How to reduce CPU and Memory Usage?

ZachJaison · Jul 14, 2024

Hi,

I am planning to run 32 OAK-1-PoE Cameras. Yep thirty two. I am running yolov6n object detection. I need assistance with various things.

My first question can i run all of the cameras in One PC?
I have python script with some logic . Can i run all the cameras in one python script ? If so how ? since i am loading one pipeline ? Please give me an example thats all.
When i ran just one python script for one camera it took up good amount of CPU and Memory how can i optimize it?

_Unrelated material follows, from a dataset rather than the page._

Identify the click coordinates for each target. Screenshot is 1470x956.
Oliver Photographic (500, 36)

As in not code wise but like Can i use a GPU? if so how exactly? if i run it on linux will it get better? if i write it in C++ will it get better? Please explain in detail.

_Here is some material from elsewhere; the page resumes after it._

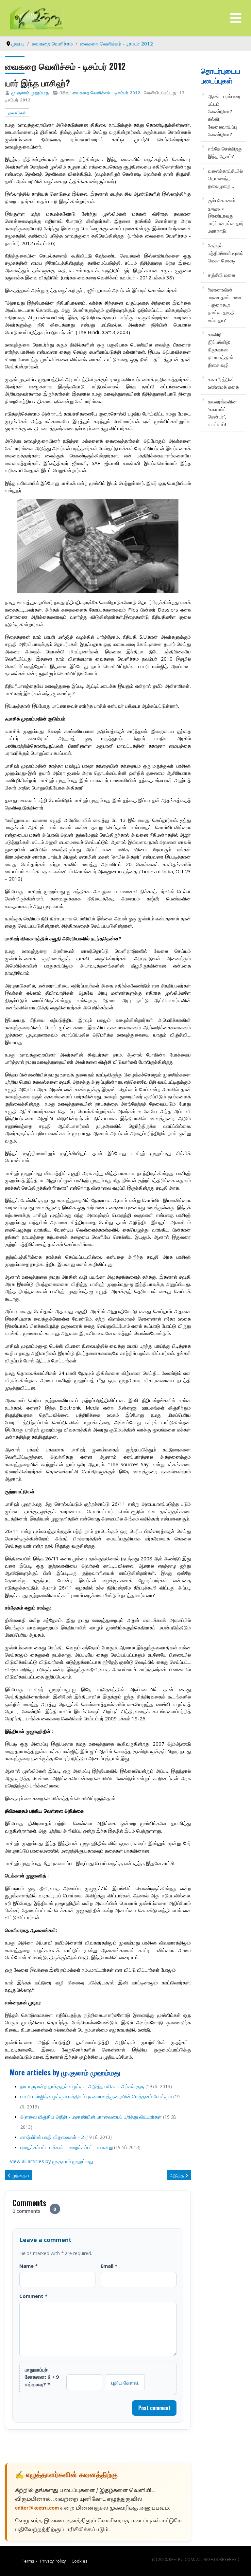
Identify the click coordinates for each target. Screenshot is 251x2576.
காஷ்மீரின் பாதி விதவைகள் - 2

If there is anything that can help me with processing please explain since i do have good GPU etc…… Suggest any alternatives?

Thank you.

jakaskerl · Jul 14, 2024

ZachJaison My first question can i run all of the cameras in One PC?

Yes, the processing is performed on the device. The host is only used for displaying the streams.

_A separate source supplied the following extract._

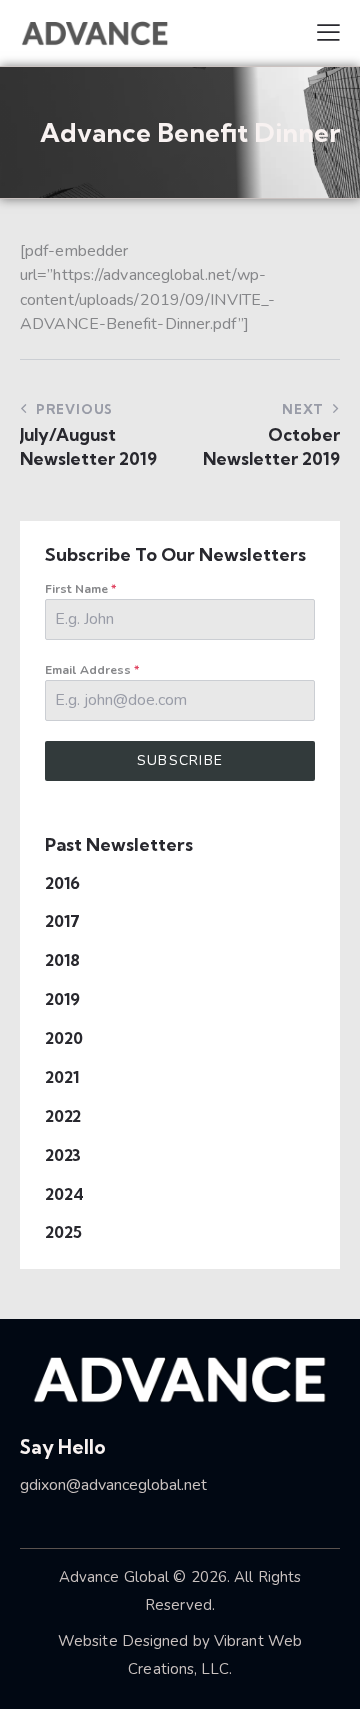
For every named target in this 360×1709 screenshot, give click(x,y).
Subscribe (180, 760)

ZachJaison I have python script with some logic . Can i run all the cameras in one python script ? If so how ? since i am loading one pipeline ? Please give me an example thats all.

You can. Example here.

ZachJaison When i ran just one python script for one camera it took up good amount of CPU and Memory how can i optimize it? As in not code wise but like Can i use a GPU? if so how exactly? if i run it on linux will it get better? if i write it in C++ will it get better? Please explain in detail.

You don't need a GPU since the processing takes place on the device which has a VPU and other HW-accelerated blocks for optimized processing.
Host CPU will likely be utilized for network communication and displaying the frames (if you are doing that). Pure network communication shouldn't take too much of your CPU, and displaying the streams won't really be possible due to ETH bandwidth limitations (32 devices for only 1Gbps bandwidth).

Thanks,
Jaka

ZachJaison · Jul 14, 2024

jakaskerl Yes, the processing is performed on the device. The host is only used for displaying the streams.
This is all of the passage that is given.